— SEZIONE DEL DOCUMENTO —
Nonostante, però, che si possa o meno aver raggiunto tali stadi di coscienza esistenziale, non sarà comunque mai eludibile l’interrogarsi se esista ancora un senso e una validità ad essere filosofi e, nello sviluppare stringenti ragionamenti su tale quesito, unica via di pace e di conforto la si potrà ricercare e trovare nella asseverazione che, fino a quando sarà doveroso e necessario anteporre il pensiero di giudizio alle azioni effettuali, il filosofo avrà insostituibile ragion d’essere e inconfutabile diritto di cittadinanza pur nelle società contemporanee.

Eppure il mio animo non è del tutto sereno e appagato. Anzi, è pervaso da un sottile tormento frammisto di ambascia e preoccupazione. Come si fa, infatti, a non essere preoccupati per il fosco quadro internazionale dominato da tensioni mai sopite e da diffusi teatri di belligeranza alimentati da governanti cinici e spietati? Non è forse fonte di ansia e preoccupazione il constatare come i tre angoli retti, su cui dovrebbe fondarsi una sana e virtuosa politica nazionale, siano sull’orlo di trasformarsi, per avventata brama di potere di uno solo al comando, in un fatale “Triangolo delle Bermude” al cui interno, sciaguratamente, venti procellosi e acque tempestose risucchiano nel nulla anche l’imbarcazione la più solida e resistente?

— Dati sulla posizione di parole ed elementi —

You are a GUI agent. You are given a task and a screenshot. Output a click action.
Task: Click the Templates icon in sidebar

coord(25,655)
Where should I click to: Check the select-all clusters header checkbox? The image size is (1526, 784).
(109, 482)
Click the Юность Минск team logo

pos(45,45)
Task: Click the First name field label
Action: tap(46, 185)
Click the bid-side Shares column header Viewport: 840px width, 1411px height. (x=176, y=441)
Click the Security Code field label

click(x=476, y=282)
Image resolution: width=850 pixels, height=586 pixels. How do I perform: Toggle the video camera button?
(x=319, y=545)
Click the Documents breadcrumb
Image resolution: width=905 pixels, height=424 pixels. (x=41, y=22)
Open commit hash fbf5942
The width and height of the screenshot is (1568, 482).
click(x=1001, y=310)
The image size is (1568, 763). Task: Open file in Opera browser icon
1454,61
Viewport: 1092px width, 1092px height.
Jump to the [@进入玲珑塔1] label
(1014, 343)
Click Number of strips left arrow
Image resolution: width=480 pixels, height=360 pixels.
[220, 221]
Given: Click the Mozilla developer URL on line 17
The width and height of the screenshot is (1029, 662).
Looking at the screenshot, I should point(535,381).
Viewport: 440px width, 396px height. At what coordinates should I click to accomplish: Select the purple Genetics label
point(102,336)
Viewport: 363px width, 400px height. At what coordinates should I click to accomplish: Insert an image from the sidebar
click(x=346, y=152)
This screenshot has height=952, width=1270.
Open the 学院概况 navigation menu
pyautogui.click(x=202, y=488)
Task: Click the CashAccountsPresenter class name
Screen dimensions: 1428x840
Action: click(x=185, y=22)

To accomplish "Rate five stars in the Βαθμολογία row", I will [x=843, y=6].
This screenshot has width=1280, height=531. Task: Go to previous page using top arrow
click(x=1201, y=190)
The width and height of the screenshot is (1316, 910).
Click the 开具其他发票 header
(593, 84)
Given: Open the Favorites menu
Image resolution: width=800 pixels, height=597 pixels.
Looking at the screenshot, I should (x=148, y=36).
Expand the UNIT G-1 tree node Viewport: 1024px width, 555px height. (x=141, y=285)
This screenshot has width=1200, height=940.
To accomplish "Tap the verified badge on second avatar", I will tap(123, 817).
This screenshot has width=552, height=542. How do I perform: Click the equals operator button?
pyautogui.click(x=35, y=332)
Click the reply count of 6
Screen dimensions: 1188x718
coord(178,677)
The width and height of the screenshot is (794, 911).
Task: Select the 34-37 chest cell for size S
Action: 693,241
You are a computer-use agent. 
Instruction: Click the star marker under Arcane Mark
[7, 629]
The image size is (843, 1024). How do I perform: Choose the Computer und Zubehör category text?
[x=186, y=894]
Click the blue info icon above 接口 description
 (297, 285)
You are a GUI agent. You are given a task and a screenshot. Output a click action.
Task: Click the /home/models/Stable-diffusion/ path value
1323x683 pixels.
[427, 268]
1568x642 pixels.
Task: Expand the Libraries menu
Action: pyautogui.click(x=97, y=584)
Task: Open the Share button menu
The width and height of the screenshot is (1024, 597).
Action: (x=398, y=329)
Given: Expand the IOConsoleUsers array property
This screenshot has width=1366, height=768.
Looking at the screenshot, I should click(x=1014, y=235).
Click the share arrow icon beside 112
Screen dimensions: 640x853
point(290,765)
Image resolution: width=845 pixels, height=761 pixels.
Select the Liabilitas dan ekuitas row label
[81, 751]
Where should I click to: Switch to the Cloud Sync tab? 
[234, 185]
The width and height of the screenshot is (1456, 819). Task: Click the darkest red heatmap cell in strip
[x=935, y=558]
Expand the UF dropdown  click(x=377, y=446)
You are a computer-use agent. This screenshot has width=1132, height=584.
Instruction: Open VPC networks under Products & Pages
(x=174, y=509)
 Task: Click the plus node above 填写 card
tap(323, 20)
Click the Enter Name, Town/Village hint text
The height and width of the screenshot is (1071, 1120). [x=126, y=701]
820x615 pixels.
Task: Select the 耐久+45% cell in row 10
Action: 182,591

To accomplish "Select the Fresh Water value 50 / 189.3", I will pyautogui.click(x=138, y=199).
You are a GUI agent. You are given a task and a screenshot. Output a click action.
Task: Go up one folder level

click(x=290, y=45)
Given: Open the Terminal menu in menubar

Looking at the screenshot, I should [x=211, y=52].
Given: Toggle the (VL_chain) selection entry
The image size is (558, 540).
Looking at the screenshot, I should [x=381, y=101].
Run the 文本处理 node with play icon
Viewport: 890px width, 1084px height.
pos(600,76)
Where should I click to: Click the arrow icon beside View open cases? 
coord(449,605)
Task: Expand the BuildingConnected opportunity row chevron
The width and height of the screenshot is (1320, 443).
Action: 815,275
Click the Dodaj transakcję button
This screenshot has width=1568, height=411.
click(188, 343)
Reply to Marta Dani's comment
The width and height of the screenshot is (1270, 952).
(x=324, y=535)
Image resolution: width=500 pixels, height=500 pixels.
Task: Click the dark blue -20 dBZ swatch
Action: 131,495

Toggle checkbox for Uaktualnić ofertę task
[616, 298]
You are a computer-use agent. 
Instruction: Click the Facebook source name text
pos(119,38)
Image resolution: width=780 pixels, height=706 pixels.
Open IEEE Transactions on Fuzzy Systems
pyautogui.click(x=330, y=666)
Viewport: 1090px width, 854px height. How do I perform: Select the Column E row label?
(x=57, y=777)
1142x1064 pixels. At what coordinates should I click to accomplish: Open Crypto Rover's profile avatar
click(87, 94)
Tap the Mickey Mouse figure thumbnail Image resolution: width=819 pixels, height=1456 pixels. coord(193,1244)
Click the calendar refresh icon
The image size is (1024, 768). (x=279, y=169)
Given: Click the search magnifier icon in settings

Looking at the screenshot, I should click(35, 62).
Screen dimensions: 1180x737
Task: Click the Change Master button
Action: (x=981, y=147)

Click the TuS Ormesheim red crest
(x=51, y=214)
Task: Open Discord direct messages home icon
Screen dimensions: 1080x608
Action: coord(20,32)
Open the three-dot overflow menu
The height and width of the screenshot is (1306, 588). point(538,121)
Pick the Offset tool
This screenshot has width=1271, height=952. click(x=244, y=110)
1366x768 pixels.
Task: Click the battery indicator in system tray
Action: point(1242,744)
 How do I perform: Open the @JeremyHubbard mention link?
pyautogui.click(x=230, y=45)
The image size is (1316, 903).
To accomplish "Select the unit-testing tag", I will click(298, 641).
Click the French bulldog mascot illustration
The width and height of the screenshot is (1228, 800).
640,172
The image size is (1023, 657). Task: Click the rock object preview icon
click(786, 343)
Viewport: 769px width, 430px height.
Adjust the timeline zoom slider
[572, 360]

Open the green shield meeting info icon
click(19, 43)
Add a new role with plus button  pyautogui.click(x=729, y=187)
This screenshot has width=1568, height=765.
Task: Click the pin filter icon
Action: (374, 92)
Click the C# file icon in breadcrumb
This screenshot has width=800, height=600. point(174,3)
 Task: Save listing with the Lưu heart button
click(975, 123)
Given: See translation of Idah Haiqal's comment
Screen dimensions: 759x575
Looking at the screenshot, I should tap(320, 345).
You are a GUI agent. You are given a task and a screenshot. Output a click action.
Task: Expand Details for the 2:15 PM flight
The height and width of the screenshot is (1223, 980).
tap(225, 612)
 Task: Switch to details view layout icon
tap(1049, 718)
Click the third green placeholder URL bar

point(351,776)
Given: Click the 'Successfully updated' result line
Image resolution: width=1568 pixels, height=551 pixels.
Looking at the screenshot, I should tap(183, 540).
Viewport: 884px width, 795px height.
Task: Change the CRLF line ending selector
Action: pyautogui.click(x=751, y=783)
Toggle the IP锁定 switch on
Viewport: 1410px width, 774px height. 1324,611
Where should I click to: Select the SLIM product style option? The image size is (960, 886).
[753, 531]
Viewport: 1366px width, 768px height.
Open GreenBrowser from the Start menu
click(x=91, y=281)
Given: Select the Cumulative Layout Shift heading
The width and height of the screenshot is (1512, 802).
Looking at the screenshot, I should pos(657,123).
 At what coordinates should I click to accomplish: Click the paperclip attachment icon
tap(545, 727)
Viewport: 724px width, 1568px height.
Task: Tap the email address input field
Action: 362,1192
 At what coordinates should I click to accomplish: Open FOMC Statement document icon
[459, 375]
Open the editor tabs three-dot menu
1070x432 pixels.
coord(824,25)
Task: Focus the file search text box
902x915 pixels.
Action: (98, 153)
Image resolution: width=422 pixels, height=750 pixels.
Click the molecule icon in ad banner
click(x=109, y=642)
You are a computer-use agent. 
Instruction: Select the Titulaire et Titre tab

— COSA FARAI —
- A) Secondo la sezione del documento, fino a quando il filosofo avrà insostituibile ragion d'essere nelle società contemporanee?
- B) Riscrivi in forma più breve il paragrafo della sezione del documento che comincia con "Eppure il mio animo", mantenendone i fatti principali.

— LE RISPOSTE —
- A) Fino a quando sarà doveroso e necessario anteporre il pensiero di giudizio alle azioni effettuali.

- B) Il mio animo non è del tutto sereno, ma è tormentato da ambascia e preoccupazione. Preoccupa il fosco quadro internazionale, segnato da tensioni mai sopite e da diffusi teatri di guerra alimentati da governanti cinici e spietati. Preoccupa anche che i tre angoli retti su cui dovrebbe fondarsi una sana politica nazionale rischino di trasformarsi in un fatale "Triangolo delle Bermude". La causa è l'avventata brama di potere di uno solo al comando, e quel triangolo inghiotte anche l'imbarcazione più solida.